Except for a small number of businesses who inhabit a parallel universe I accidentally discovered three years ago.
At first glance, you’d think it was a world occupied by eccentrics and misfits. Dig deeper, and you find thousands of hyper-efficient businesses generating insane profits without a physical location anywhere.
After my children were born, I stumbled into that world of virtual business pretty much by accident. As a mum of three, it was never my plan to become a freelance copywriter. I didn’t even know what one was. But here I am, running my online business from my home in rural Nidderdale.
Every step in my customers’ journey happens 100 per cent online. It gives me freedom to serve clients from the UK to Canada to Singapore and beyond...all from the comfort of my kitchen, at times that suit my family.
Since the start of the pandemic, business for copywriters has been booming. As businesses shifted online, they realised they needed words to sell (and I got words!). What’s fascinating is,
I’ve never once met a client face-to-face, and it’s never once felt like a problem.

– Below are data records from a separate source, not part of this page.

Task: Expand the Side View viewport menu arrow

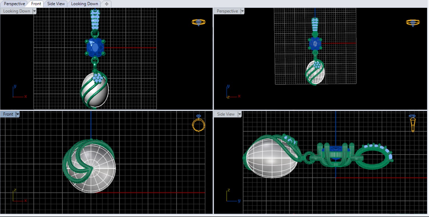Action: pos(239,114)
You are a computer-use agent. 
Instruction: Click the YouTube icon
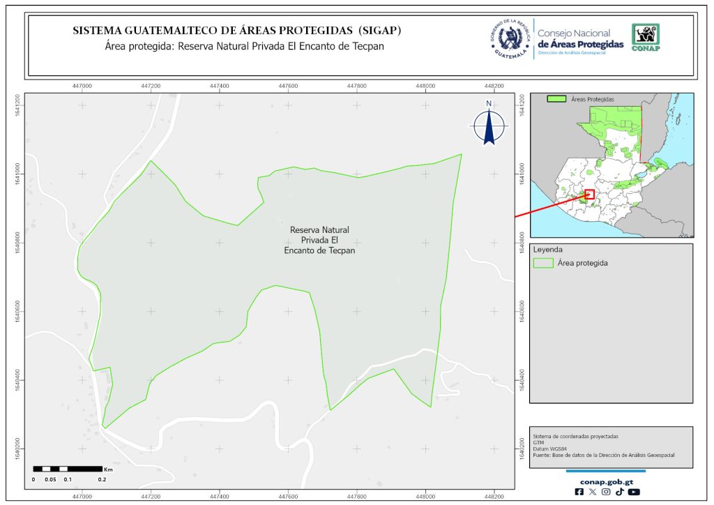coord(633,492)
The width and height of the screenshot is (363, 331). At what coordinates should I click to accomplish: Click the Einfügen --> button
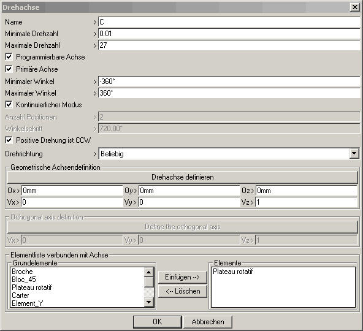coord(183,277)
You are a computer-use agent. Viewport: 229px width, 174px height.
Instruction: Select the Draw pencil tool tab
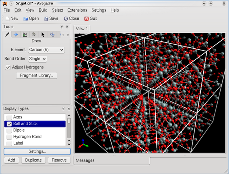[x=7, y=34]

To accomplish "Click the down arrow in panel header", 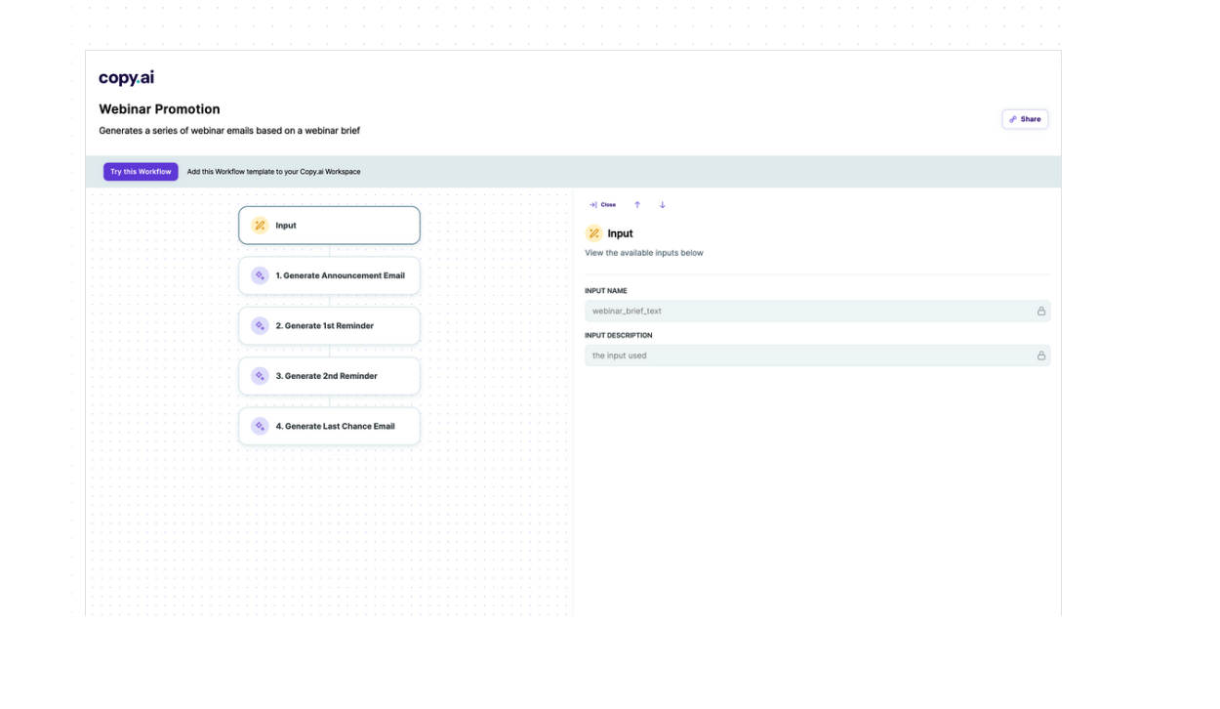I will click(x=663, y=205).
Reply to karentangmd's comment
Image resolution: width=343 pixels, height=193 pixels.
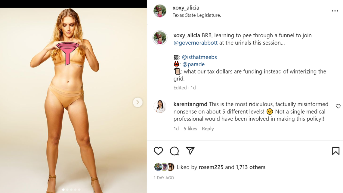point(208,129)
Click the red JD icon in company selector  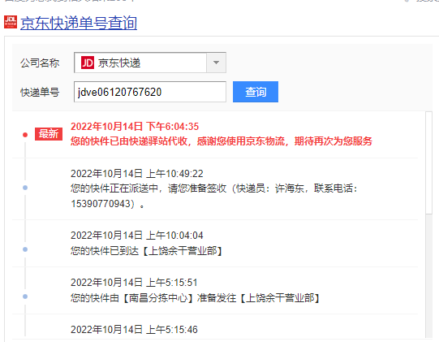tap(88, 63)
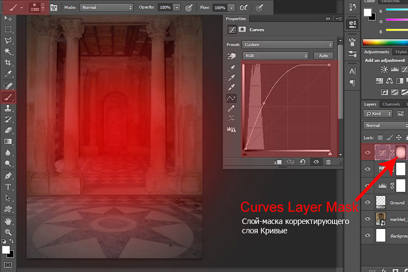This screenshot has height=272, width=408.
Task: Delete the adjustment with the trash icon
Action: [x=328, y=162]
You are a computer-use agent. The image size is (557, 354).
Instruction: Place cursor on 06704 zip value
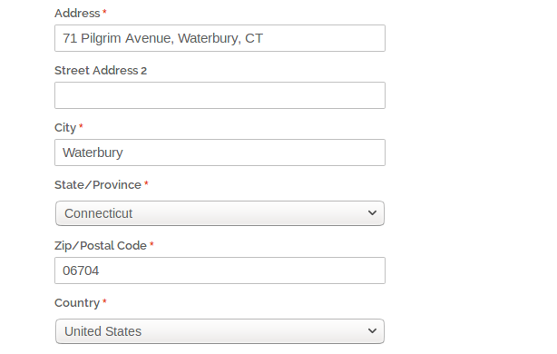click(x=81, y=270)
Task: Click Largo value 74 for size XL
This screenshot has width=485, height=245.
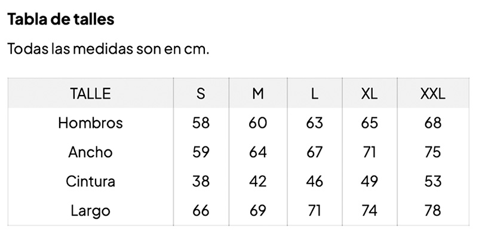Action: [x=369, y=211]
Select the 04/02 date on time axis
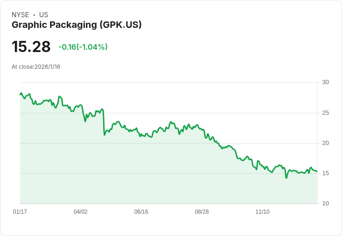The width and height of the screenshot is (342, 236). click(80, 212)
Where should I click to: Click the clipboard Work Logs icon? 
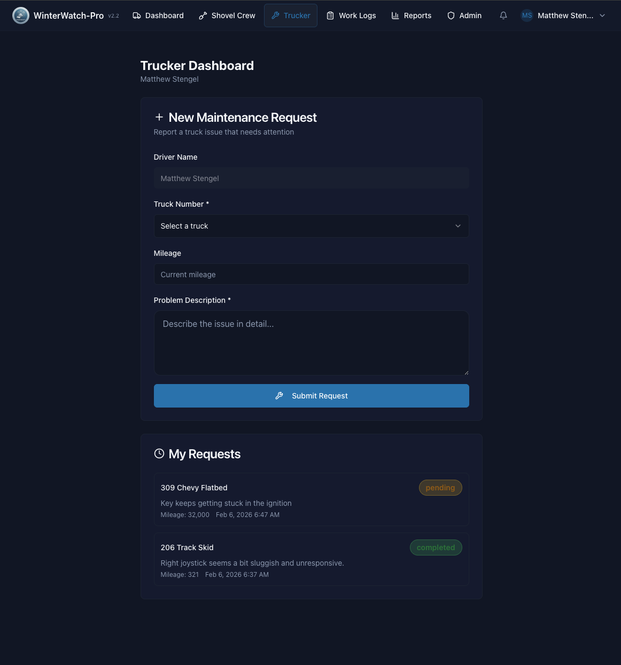coord(330,15)
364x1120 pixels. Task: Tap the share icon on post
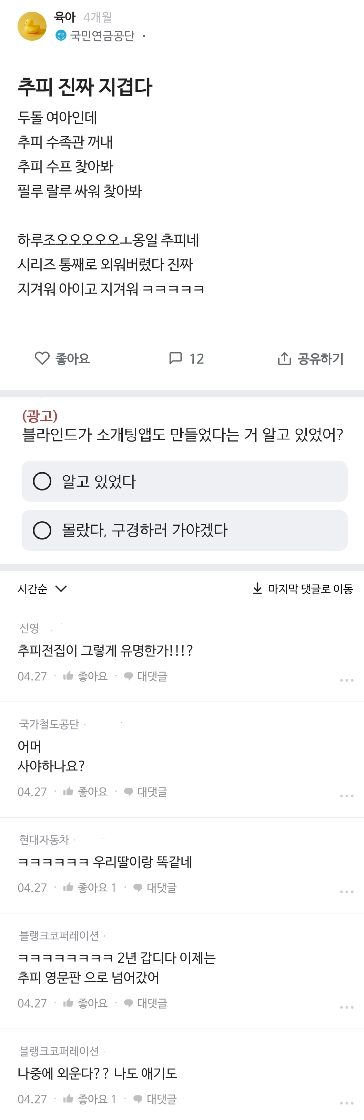click(x=284, y=359)
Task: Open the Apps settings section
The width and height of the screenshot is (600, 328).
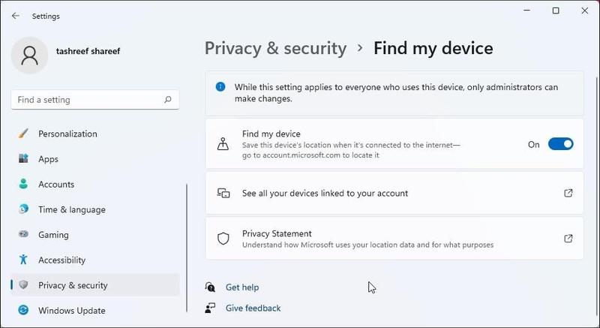Action: (48, 159)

Most recently, I began doing work for a global online ad agency. It has no corporate headquarters. In fact, it has no physical office space at all. And yet, it generates millions of dollars per year, creating digital ads for major US brands. What’s more, it boasts a team of over 50 advertising specialists from 22 different nations, with ambitions to grow to 100 this year.
No, I’ve never once met my colleagues. And there’s a good chance I never will. But here’s what’s exciting – as far as companies go, it’s as tight and effective as any I’ve ever worked with.

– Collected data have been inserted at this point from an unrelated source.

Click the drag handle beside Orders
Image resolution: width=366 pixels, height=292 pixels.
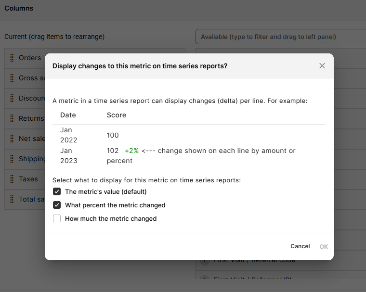click(x=12, y=58)
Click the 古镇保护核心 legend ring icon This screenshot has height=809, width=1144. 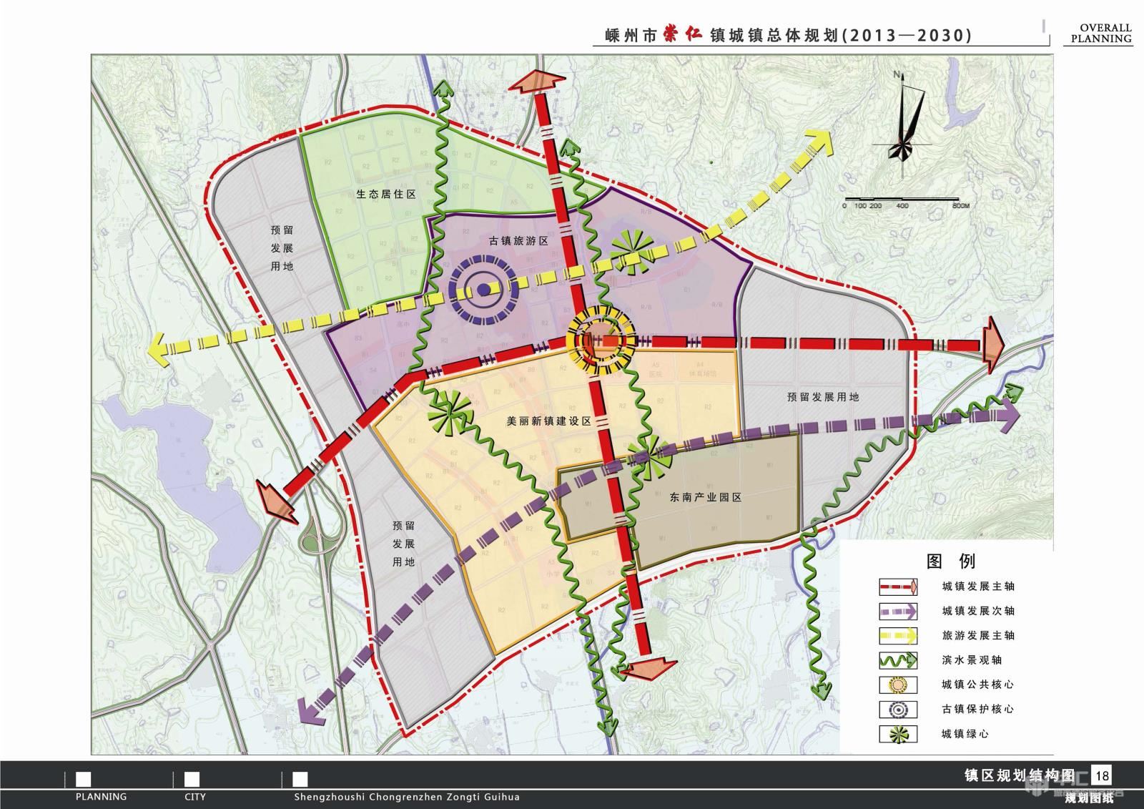[898, 709]
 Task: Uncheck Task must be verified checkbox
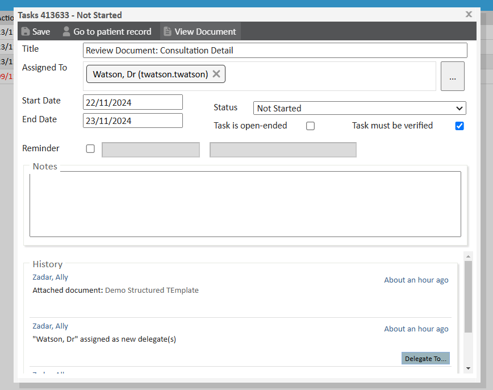point(459,126)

Perhaps even more so because every team member knows how blessed they are to work from home.
In the past, few people – especially mothers – could ever hope to enjoy this level of freedom and opportunity for a rewarding career. Tied to our commutes and 9-5s, many of us were grateful for whatever part-time work we could get... as long as we could pick our kids up from school.
The pandemic has changed all that. Forward-thinking business owners have realised that employees can work away from management’s watchful eye, without their businesses imploding.
Now, if there’s one thing I’ve learned from my time at the ad agency, it’s that remote teams thrive when their managers to trust them. Set clear common goals and 99 per cent of the time, staff are motivated to exceed them.
Yes, it takes structure. The IT systems and processes at the agency are out of this world but they’re built on off-the-shelf software subscriptions anyone can buy for £20 a month. It’s the perfect model for a prosperous post-Covid business.
For me, none of this remote stuff mattered before I had children. Work was my income source as well as the centre of my social life (it’s where I met my husband). I suffered the commute and office politics for all the non-work benefits that came with the job.
Nowadays, my career depends on the flexibility I get from virtual working. Without it, I’d be forced to choose between being there for my children or advancing my career. That’s because, despite best efforts from major corporations, the pre-Covid way of doing things still doesn’t work for many mothers. Why else are online forums packed with women, desperate to escape their 9-5?
If there’s one positive we can take from the Covid-19 hardship, it’s this – the quiet shift to remote work, that was simmering slowly in the darkest depths of the internet, has been given the spark it needed to explode into the real world. It’s been a long wait, especially for women. I, for one, am excited to see where this post-Covid shift takes us.